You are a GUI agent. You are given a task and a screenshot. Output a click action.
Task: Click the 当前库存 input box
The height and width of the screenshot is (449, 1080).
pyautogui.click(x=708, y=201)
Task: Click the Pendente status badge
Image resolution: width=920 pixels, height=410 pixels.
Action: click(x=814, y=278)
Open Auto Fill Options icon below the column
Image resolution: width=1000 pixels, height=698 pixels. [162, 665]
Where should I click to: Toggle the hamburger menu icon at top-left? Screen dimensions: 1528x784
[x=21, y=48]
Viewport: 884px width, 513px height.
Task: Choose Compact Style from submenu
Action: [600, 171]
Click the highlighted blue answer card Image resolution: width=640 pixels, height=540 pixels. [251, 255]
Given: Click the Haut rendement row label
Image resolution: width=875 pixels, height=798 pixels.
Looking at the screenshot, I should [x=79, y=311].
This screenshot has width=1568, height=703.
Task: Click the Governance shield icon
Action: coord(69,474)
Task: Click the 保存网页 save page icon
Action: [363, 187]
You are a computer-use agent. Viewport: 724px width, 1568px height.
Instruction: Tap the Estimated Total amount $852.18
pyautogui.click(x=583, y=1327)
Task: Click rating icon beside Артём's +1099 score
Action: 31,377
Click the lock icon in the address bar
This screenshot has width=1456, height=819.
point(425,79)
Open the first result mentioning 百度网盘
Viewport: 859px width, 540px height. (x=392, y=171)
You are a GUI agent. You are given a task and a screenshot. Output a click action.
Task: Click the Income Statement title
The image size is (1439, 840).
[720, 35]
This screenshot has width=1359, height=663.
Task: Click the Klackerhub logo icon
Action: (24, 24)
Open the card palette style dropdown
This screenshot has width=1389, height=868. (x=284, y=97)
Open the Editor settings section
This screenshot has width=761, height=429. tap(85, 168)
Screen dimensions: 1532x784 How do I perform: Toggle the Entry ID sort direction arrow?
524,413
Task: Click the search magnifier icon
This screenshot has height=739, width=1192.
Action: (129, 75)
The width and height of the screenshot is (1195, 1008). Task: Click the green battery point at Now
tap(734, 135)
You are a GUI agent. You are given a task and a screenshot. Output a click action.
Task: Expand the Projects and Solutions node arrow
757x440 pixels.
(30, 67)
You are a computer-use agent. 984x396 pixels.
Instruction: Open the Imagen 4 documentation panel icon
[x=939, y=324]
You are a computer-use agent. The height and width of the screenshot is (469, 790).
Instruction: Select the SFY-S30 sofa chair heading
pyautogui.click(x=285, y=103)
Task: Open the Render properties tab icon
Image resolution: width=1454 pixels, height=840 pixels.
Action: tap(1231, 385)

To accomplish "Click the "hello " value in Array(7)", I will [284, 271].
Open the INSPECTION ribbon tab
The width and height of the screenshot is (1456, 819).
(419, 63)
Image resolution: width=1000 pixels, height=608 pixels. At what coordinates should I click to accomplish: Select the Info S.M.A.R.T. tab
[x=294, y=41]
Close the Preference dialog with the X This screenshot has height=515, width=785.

[Given instruction]
Render the rows as a Markdown table with the columns Number and Line, skipping blank lines. Begin at the line that contains "Screen dimensions: 1532x784" and stop after the line that contains "tap(734, 135)".

[Full solution]
| Number | Line |
|---|---|
| 1 | Screen dimensions: 1532x784 How do I perform: Toggle the Entry ID sort direction arrow? |
| 2 | 524,413 |
| 3 | Task: Click the search magnifier icon |
| 4 | This screenshot has height=739, width=1192. |
| 5 | Action: (129, 75) |
| 6 | The width and height of the screenshot is (1195, 1008). Task: Click the green battery point at Now |
| 7 | tap(734, 135) |